La pizza con la scarola può essere proposta come buonissimo antipasto per festività particolari o cene con ospiti. La torta rustica, infatti, risulta golosa perché alla scarola si mescolano frutta secca e aromi che costituiranno un ripieno davvero molto in tema con le feste. Inoltre è adatta a non appesantire troppo e anche ad ospiti vegetariani, a cui farete assaggiare questa verdura poco conosciuta ma ottima.

    Ingredienti

    • Farina: 500 gr
    • Lievito di birra: 1
    • Olio: q.b.
    • Zucchero: 1 cucchiaio
    • Sale: ½ cucchiaino
    • Scarola: 1
    • Olive: 150 gr
    • Pinoli: 1 cucchiaio
    • Noci: 50 gr
    • Capperi: 1 cucchiaio
    • Fichi secchi: 3
    • Aglio: 2 spicchi
    Ricettari correlati Scritto da

    Ricetta e preparazione

    Ecco le istruzioni.

    1. In una terrina mettere 250 ml di acqua calda in cui sciogliere il lievito. Aggiungere due cucchiai di olio e lo zucchero. Aggiungere metà della farina e un cucchiaino di sale. Dopo aver impastato, aggiungere il resto della farina. Continuare a lavorare la pasta fino ad ottenere un impasto omogeneo.
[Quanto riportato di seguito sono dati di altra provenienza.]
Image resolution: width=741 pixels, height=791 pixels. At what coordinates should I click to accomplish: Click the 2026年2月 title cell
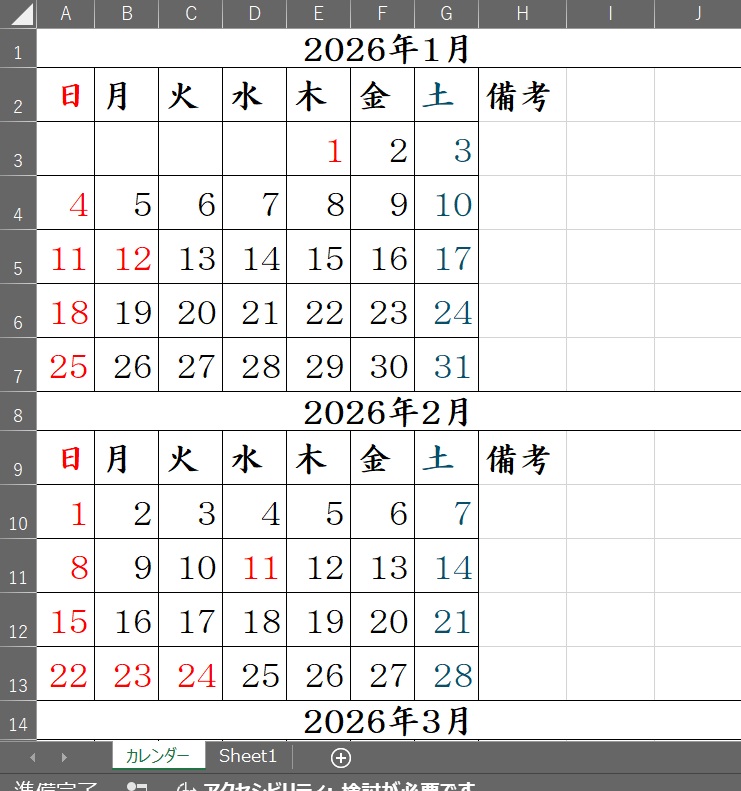pyautogui.click(x=387, y=411)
    2. Dividere in due parti l’impasto e coprire la terrina con un panno pulito. Lasciar lievitare per un’oretta. Pulire la scarola eliminando le foglie più esterne e conservando quelle interne.

    3. Lasciar bollire in abbondante acqua fino a che non si saranno ammorbidite. Metterle in un piatto eliminando l’acqua in eccesso. In una padella far soffriggere due spicchi d’aglio ed aggiungere la scarola con le olive, la frutta secca ed il sale.

    4. Lasciar insaporire qualche minuto, spegnere e lasciar raffreddare. Ungere una teglia circolare. Stendere uno dei due impasti per la pizza e rivestire la teglia. Aggiungere le scarole. Coprire col rimanente impasto. Spennellare la superficie con olio extravergine d’oliva e cuocere in forno preriscaldato a 200° per circa un’ora.

    Consigli

    Affettare e servire tiepida. Cos'è la scarola La scarola è una verdura coltivata che deriva dalla cicoria, già conosciuta dagli Egiziani e utilizzata come fitofarmaco. L'uso alimentare della cicoria ebbe inizio solo nel XVII secolo, quando cominciò la sua coltivazione come pianta ortiva, da cui trassero origine, fra le diverse varietà di cicorie, anche l'indivia riccia, la scarola e il radicchio. La scarola, grazie al suo elevato contenuto di acqua (superiore al 90%) risulta molto rinfrescante, con ottime proprietà aperitive. È ricca di vitamine e sali minerali ed oligolementi. Come la lattuga e l'indivia riccia contiene all'interno un succo lattiginoso, capace di svolgere una lieve azione analgesica e rilassante, che rendono il consumo di scarola particolarmente consigliato per persone nervose o che soffrono di insonnia.